Scrappy Log Cabin Potholder - a tutorial
October 10, 2013
I just listed bags of my smallest scraps in the shop. Just like the large scraps, I am offering these in warm colors, cool colors and mixed colors. Each bag of scraps has at least 40 small pieces which are perfect for one of my favorite gifts: scrappy log cabin potholders.
To make these fun potholders you will need:
- A variety small scraps in different lengths, anything over 1" wide will work. For this tutorial, I used a bag of mixed color small scraps from my shop.
- Fabric to frame the log cabin. The amount you need will depend on how big your finished log cabin is. An 1/8" of a yard should be sufficient, but I find that using scraps work well here, too. In fact, I used a very small part of a large bag of white scraps from my shop.
- Two pieces of batting, each 9" square. I use one layer of insulated batting (such as Insul-brite) and one layer of cotton batting, but you can use two layers of cotton or poly/cotton batting as well.
- Sewing machine, walking foot, thread, pins, scissors, knitting needle or chopstick, rotary cutter and ruler
Start by separating your scraps roughly by size. You want to start building your log cabin with the smallest scraps first.
Begin building the log cabin by sewing the scraps around the center piece one at a time, using a 1/4" seam. Trim off excess fabric as necessary. If you like a slightly wonky look, don't square up your edges. Also, you can always cut larger scraps into smaller pieces if you want to.
Once you have completed one ring around the center, add a second ring in the same manner.
For an even scrappier look, I start adding my second ring of pieces in a different spot. The first ring started with the yellow print and went counter clockwise. The second ring was started on the opposite side (the orange and pink print). I think this gives the log cabin a little more movement, but you can piece it however you like.
Once the second ring is finished, add the frame fabric on two opposite sides. The amount of fabric you need will depend on the size of your log cabin. The square should measure 9" with the frame fabric. Take a quick measurement of your block (mine was about 5") and see what you need (I needed at least 2 1/2" on each side). When calculating, don't forget about seam allowances! It is better to err on the larger size and trim the block later.

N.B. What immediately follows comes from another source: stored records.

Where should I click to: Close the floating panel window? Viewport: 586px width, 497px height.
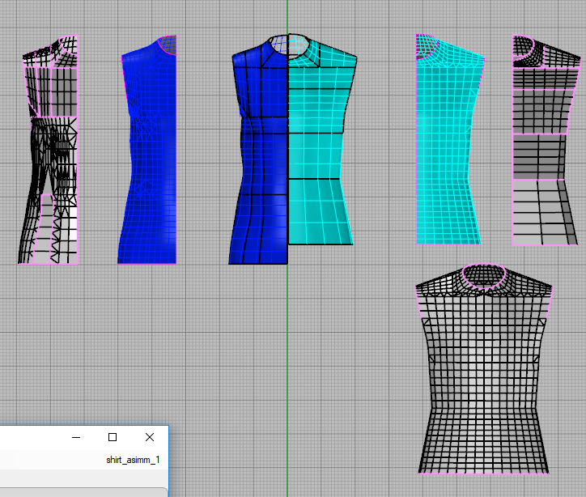[150, 437]
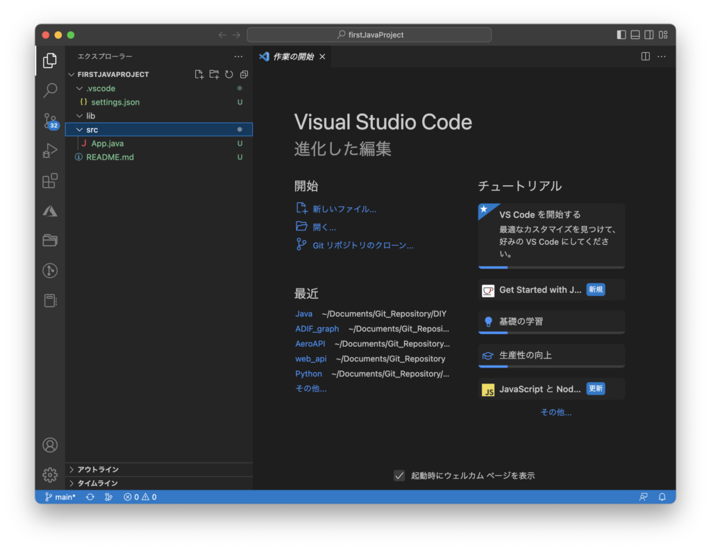Open the Manage gear settings icon
Image resolution: width=711 pixels, height=550 pixels.
coord(50,474)
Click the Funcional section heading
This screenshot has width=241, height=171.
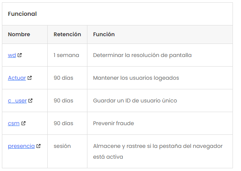point(22,14)
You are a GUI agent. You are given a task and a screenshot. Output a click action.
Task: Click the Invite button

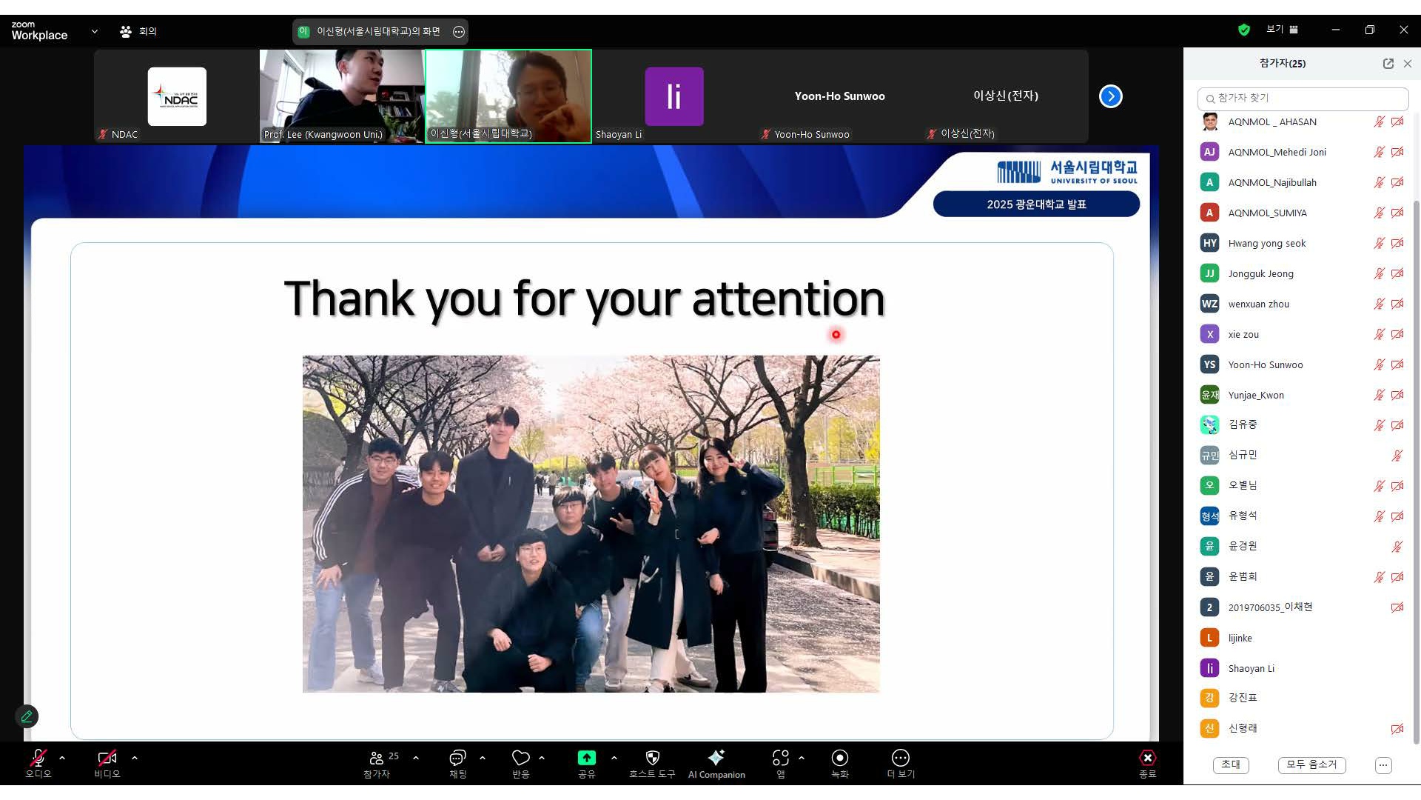[1231, 764]
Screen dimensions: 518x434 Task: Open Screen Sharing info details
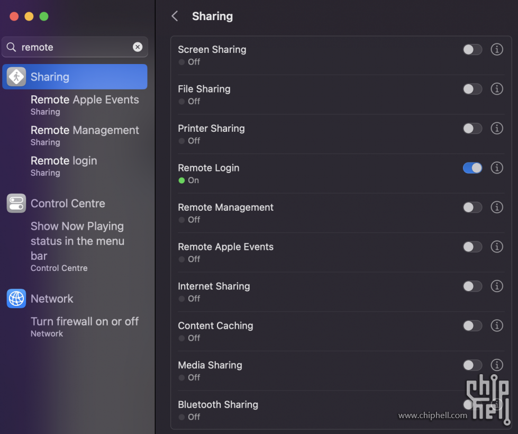point(496,49)
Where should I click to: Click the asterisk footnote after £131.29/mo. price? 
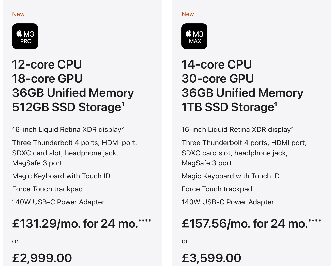(x=145, y=221)
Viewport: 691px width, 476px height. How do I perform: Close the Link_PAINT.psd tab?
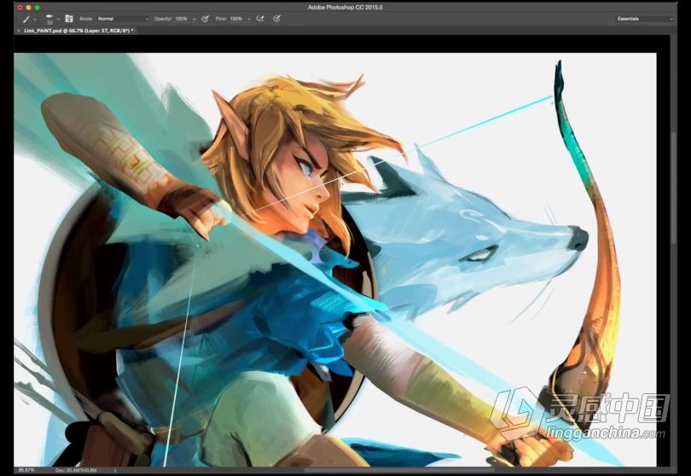click(x=18, y=31)
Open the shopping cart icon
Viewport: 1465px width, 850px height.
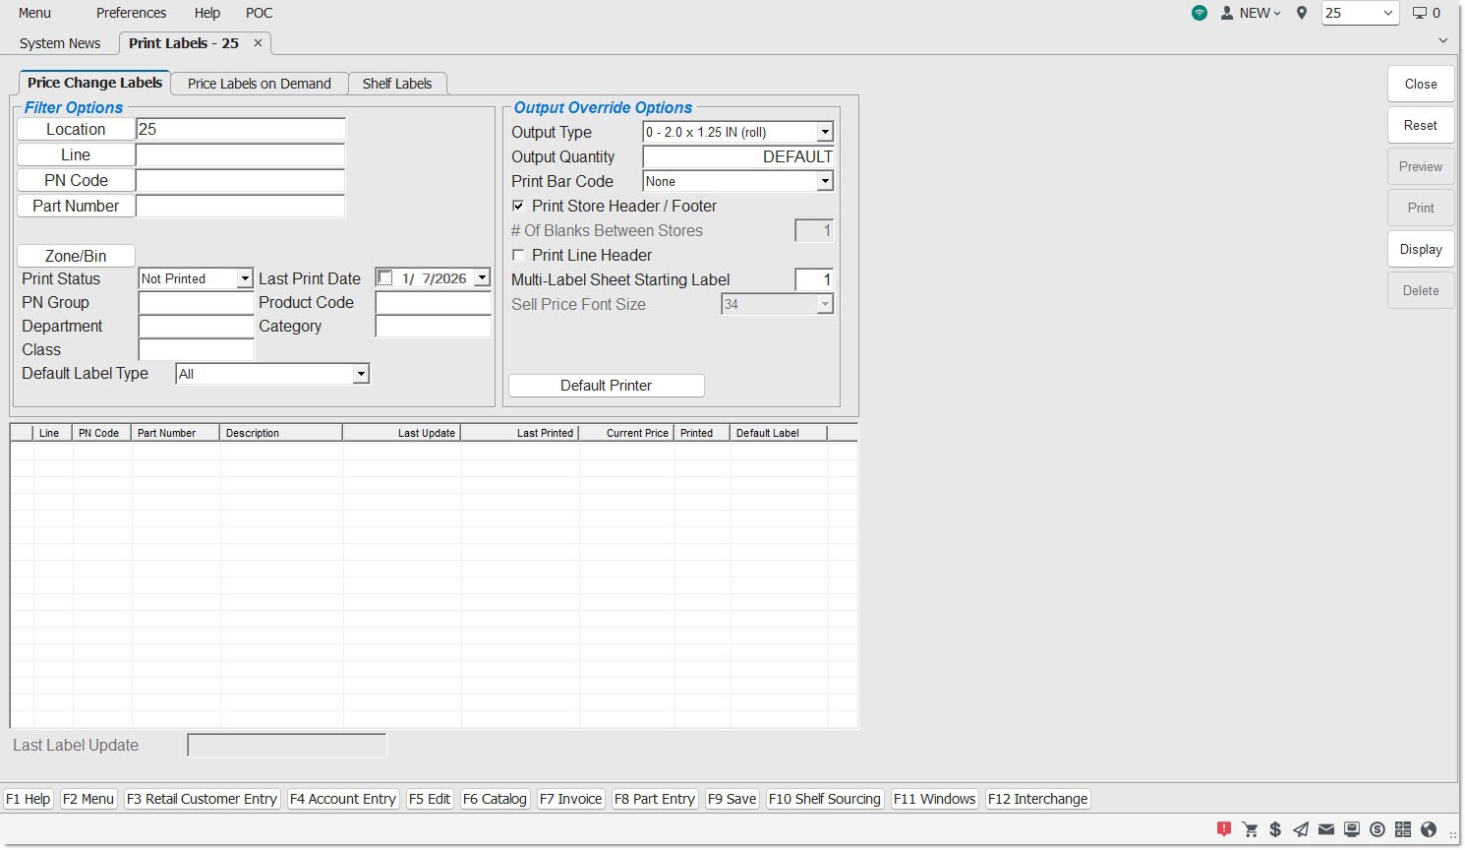(x=1250, y=829)
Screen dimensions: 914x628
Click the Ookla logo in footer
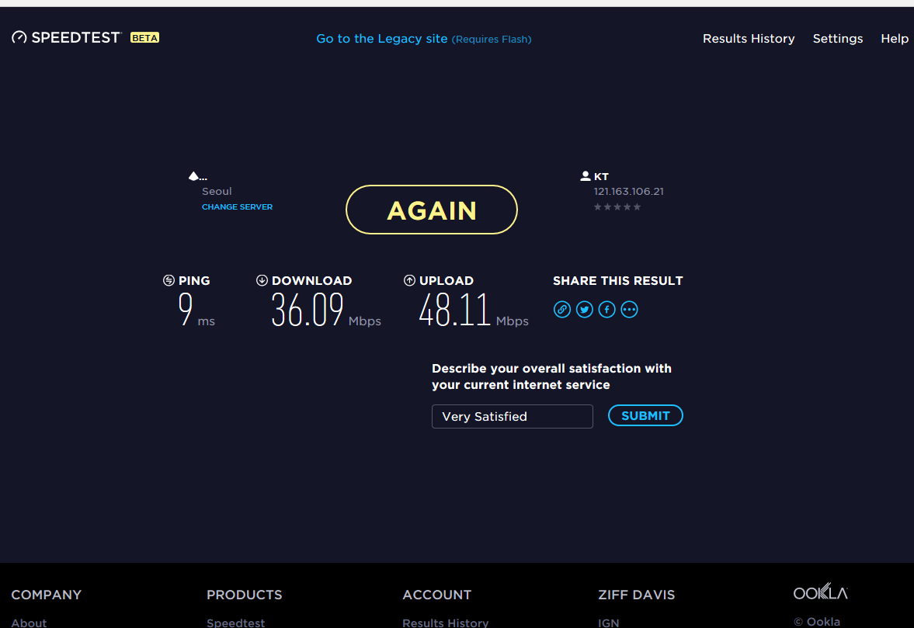pos(820,593)
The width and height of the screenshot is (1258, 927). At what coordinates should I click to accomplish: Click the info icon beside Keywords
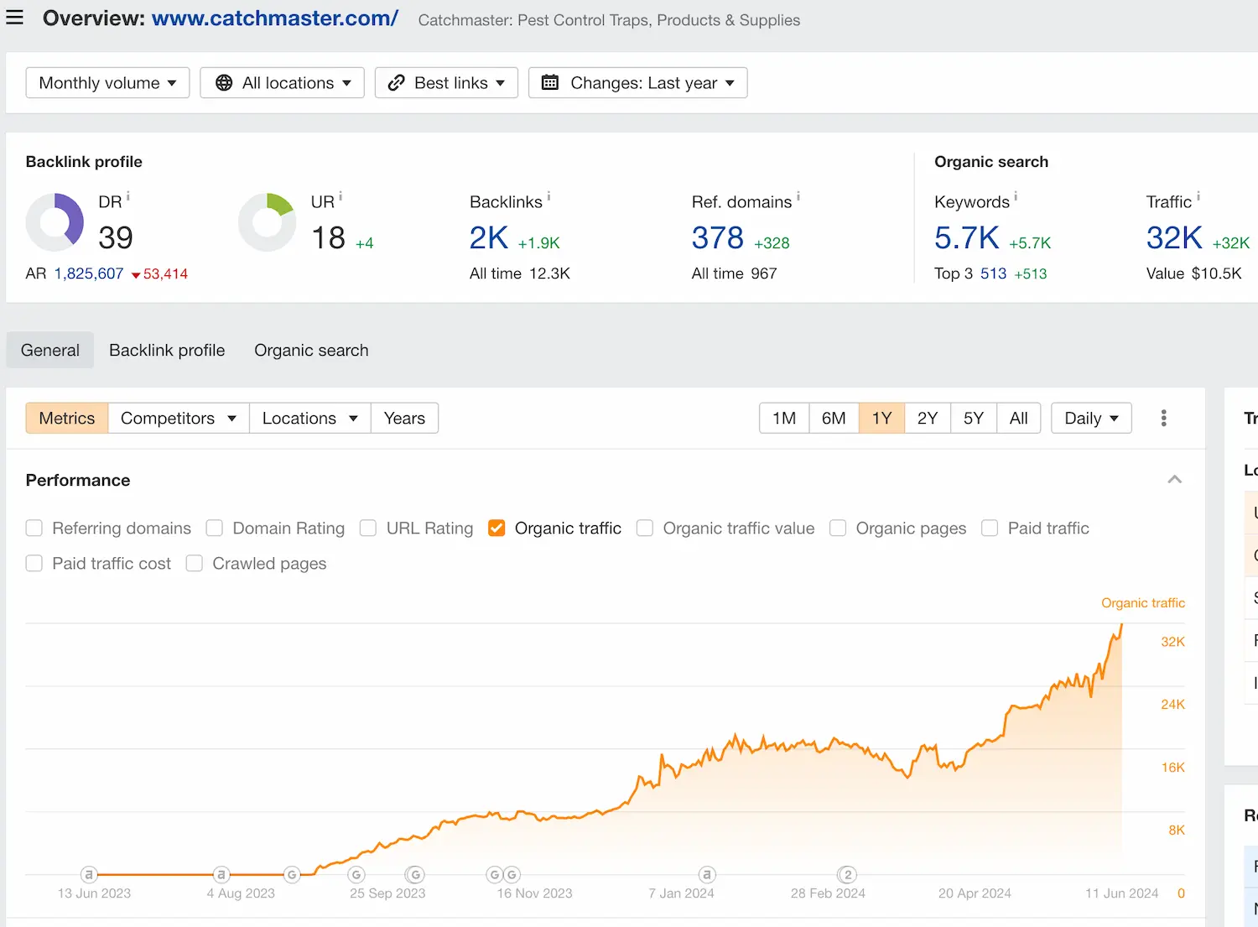tap(1016, 197)
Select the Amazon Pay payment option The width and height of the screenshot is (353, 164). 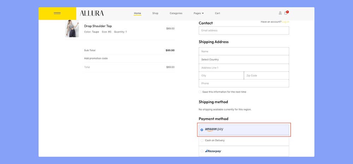pos(202,130)
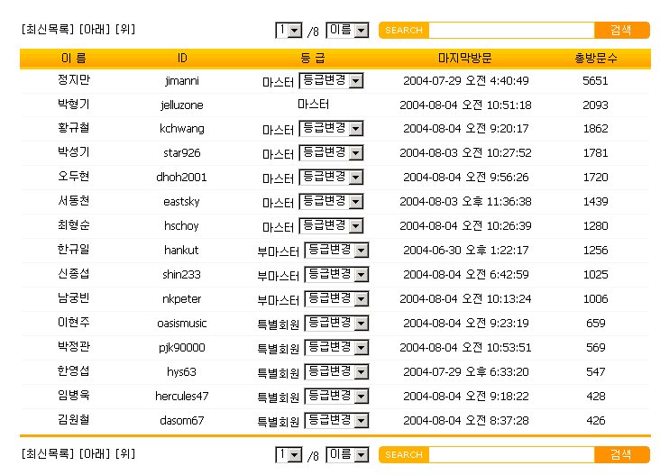Viewport: 660px width, 475px height.
Task: Click the top [아래] link
Action: coord(96,29)
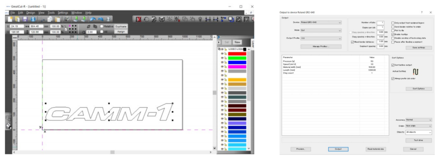Viewport: 439px width, 163px height.
Task: Enable the Plot to file checkbox
Action: 393,30
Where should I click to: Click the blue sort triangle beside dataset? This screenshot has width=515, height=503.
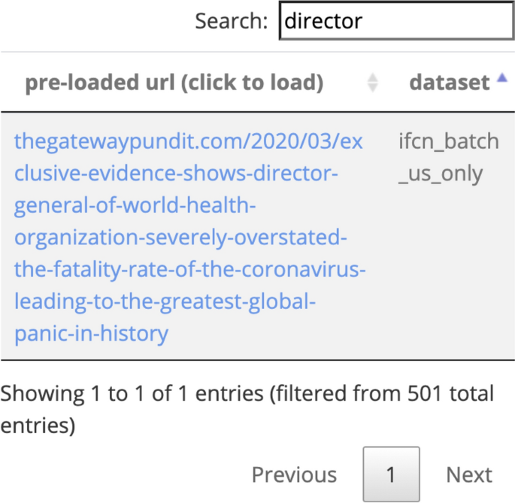point(502,78)
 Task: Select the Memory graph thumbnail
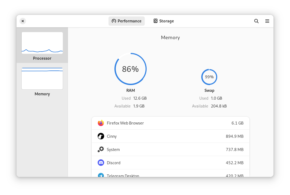[x=42, y=79]
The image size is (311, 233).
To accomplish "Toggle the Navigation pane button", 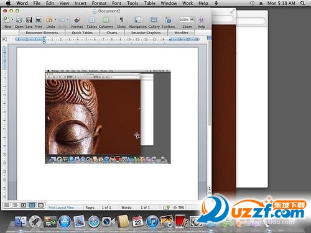I will [137, 20].
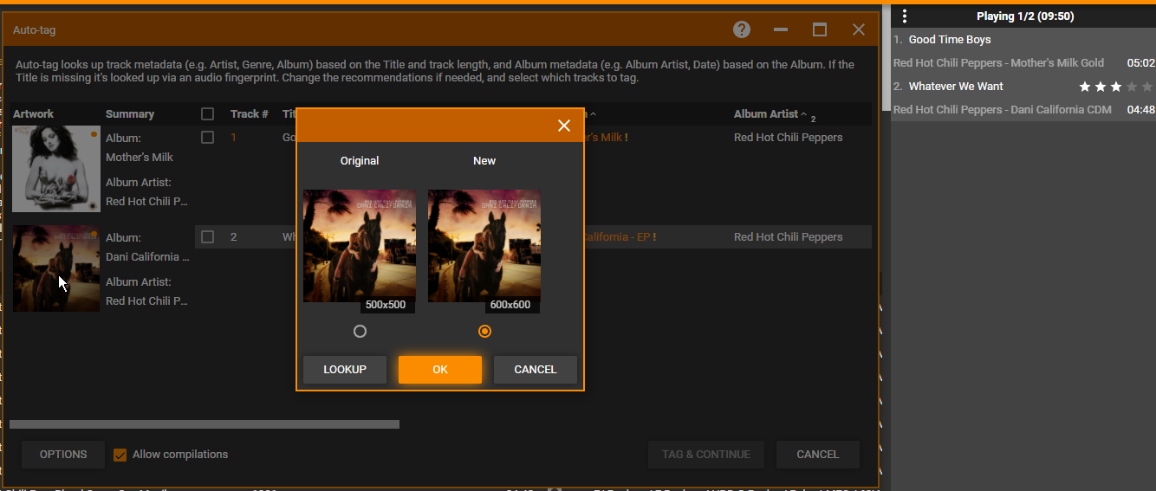Sort by the Album Artist column header
Image resolution: width=1156 pixels, height=491 pixels.
765,113
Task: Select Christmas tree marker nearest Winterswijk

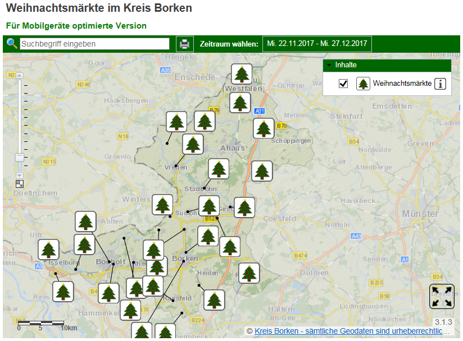Action: pos(162,205)
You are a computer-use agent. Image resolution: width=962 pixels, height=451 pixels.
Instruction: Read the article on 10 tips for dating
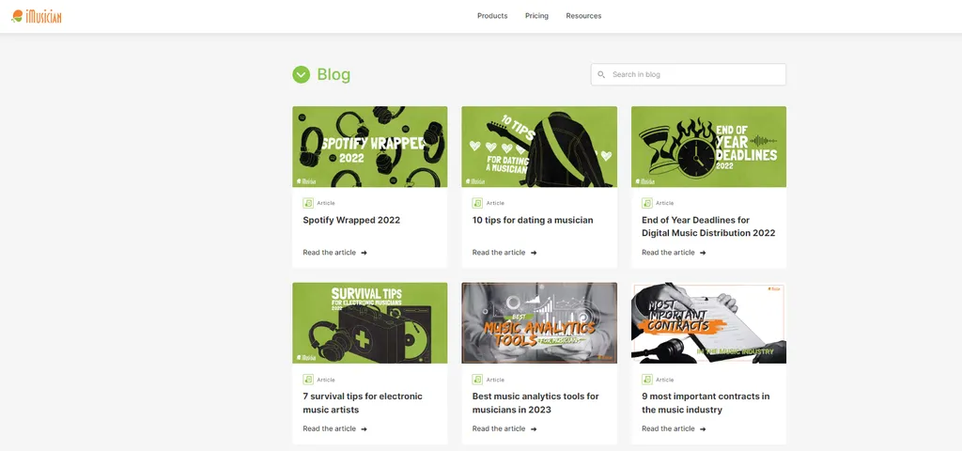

Next add framing fabric to the two remaining sides and trim the block to 9" square. Note that my log cabin is off center - again, I like that look, but do whatever you desire.
Make the hanging loop: Take a small rectangle of fabric (at least 1.5" wide and 3.5" long) and press it in half, making a crease down the length as shown.
Press the raw edges in so they meet the crease. Fold the strip in half along the crease, enclosing the raw edges and pin closed. Stitch along the edges of both long sides.
Fold the hanging loop in half so that the short ends meet. Place the loop about 1.5" inches in from the side of the front of the potholder. Line up the raw edges with the raw edge of the top front of the potholder and pin in place.
Assemble the pot holder by stacking your pieces on top of each other in the following order: two layers of backing, potholder front right side up, potholder back right side down. Pin around all four sides. Using a walking foot, sew the layers together with a 1/2" seam starting on the bottom edge and finishing 4" from where you started to leave a hole for turning.
Clip the corners and trim the seams to 1/4" except at the opening as shown. Turn the potholder right side out, using a knitting needle or chopstick to help poke out the corners. Press the entire potholder turning the seam allowances at the opening to the inside. Pin the opening shut.
Using a walking foot, stitch around the entire potholder 1/8" from the edge, closing the opening as you sew.
At this point, you can add some quilting to the potholder if you desire. On this one, I free motion quilted a little flower type motif on the log cabin. On others I have made in the past, I have quilted the entire potholder in a grid, made loopy designs from end to end, sewed concentric squares across the entire potholder or just over the log cabin. The options are endless! Of course, you could leave it as is without quilting and it would look just as adorable.
Another idea for a small scrap potholder is to do a improvisationally pieced one like this. Piece scraps together until you have a 9" square and assemble as above. You can substitute a ribbon for the loop if you like.
Small scrap bags are in the shop - shipping is free!
What timing! I just made some little comfort quilts (3.5") tonight and just sat down to catch up on some reading. This is such a great tutorial and to read it after having done some similar work is interesting. Thanks very much for this. Take care, Byrd
Posted by: Pam | October 10, 2013 at 10:11 PM
I love my potholder, so much I didn't want to use it for the longest time, but now I do and it makes me smile!
Posted by: Account Deleted | October 11, 2013 at 11:36 AM
Thanks for this tutorial. I may do it with a small group of students who are just learning to sew!